San Lorenzo si ribella. I residenti stampano volantini contro la truffa delle tre carte

Nasce un nuovo comitato formato da abitanti del Borgo. Stanchi delle bande che perpetrano il raggiro ai danni dei turisti hanno affisso cartelli: "Fate attenzione" .

San Lorenzo si ribella. I residenti stampano volantini contro la truffa delle tre carte

San Lorenzo si ribella. I residenti stampano volantini contro la truffa delle tre carte

di Rossella Conte

FIRENZE

Mettiamola così, dove non arrivano le istituzioni ci pensano i cittadini. E almeno per la giornata di ieri così è stato in San Lorenzo dove sono stati gli abitanti a buttare fuori dalla propria strada gli imbroglioni delle tre carte che, da oltre un anno, hanno eletto a luogo di lavoro proprio la loro via. "Via i truffatori da Borgo San Lorenzo".

E’ uno dei volantini che chi vive nel quartiere ha affisso nella notte su bandoni e portoni di ingresso con un duplice obiettivo: mettere in guardia i turisti e far capire agli imbroglioni che la zona è socialmente presidiata. I cartelli invitano anche a "fare attenzione".

"Non cascate nel tranello. Il giocatore delle 3 scatoline con i falsi giocatori intorno, suoi complici, sono truffatori. Vincono sempre e solo loro" si legge ancora. I messaggi, almeno per la giornata di ieri, hanno avuto l’effetto sperato e hanno allontanato i giocatori.

Per combattere il degrado e l’illegalità del centro storico è nata una nuova associazione di cittadini, il comitato Borgo San Lorenzo, la cui prima sfida è proprio quella di combattere i giocatori delle tre carte.

"Abbiamo scritto una lettera a prefetto e questore e inviato una pec al comando dei vigili - sottolinea Angela Di Ciommo, la neo presidente – ma non è cambiato niente. Le postazioni in alcune ore sono addirittura triplicate".

In Borgo San Lorenzo, infatti, i truffatori devono fare ottimi affari tanto che le bande che mettono in scena il gioco delle tre carte sono diventate prima due e, con l’arrivo dell’estate, addirittura tre. E i ’daspo’ emessi mesi addietro non li hanno impensieriti.

Un gruppo si è sistemato all’inizio, nei pressi del Duomo per intenderci, l’altro verso la Basilica di San Lorenzo. Il terzo, che staziona solo negli orari di punta, al centro. "Le persone perdono centinaia di euro, a volte anche 500 euro – riprende -, abbiamo denunciato questa situazione ma nessuno sembra poter fare niente. A nostro avviso esistono gli estremi per allontanarli".

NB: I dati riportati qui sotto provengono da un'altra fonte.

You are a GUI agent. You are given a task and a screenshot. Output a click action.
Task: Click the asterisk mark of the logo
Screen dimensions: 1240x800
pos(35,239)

I fuorilegge, secondo chi vive in questa zona del centro, sarebbero in prevalenza dell’Est Europa. Una banda molto organizzata.

Ci sono due pali che sono quasi sempre uomini e si posizionano agli estremi della strada, le due finte sfidanti che sono spesso donne e il conduttore che allestisce il piano di gioco per adescare passanti e turisti ed è il più abile di tutti. Il modus operandi è il solito, ci si avvicina, il ‘giocatore’ ti adocchia come possibile pollo da spennare mentre ti fa assistere a una giocata. Se stai al loro gioco inizialmente ti ritroverai con una vincita di 50 euro in tasca che poi sarà rapidamente dilapidata dalle successive giocate.

"Non corre buon sangue tra le varie bande, una volta sono arrivati addirittura alle mani. Noi cerchiamo di mettere in guardia le persone ma siamo stati minacciati, oramai ci riconoscono - racconta un altro abitante che ogni giorno documenta i movimenti degli imbroglioni –, è l’ora che qualcuno faccia qualcosa". Ieri, in serata, alcuni dei volti noti ai residenti, ha poi staccato i volantini appesi e li ha gettati a terra dopo averli strappati.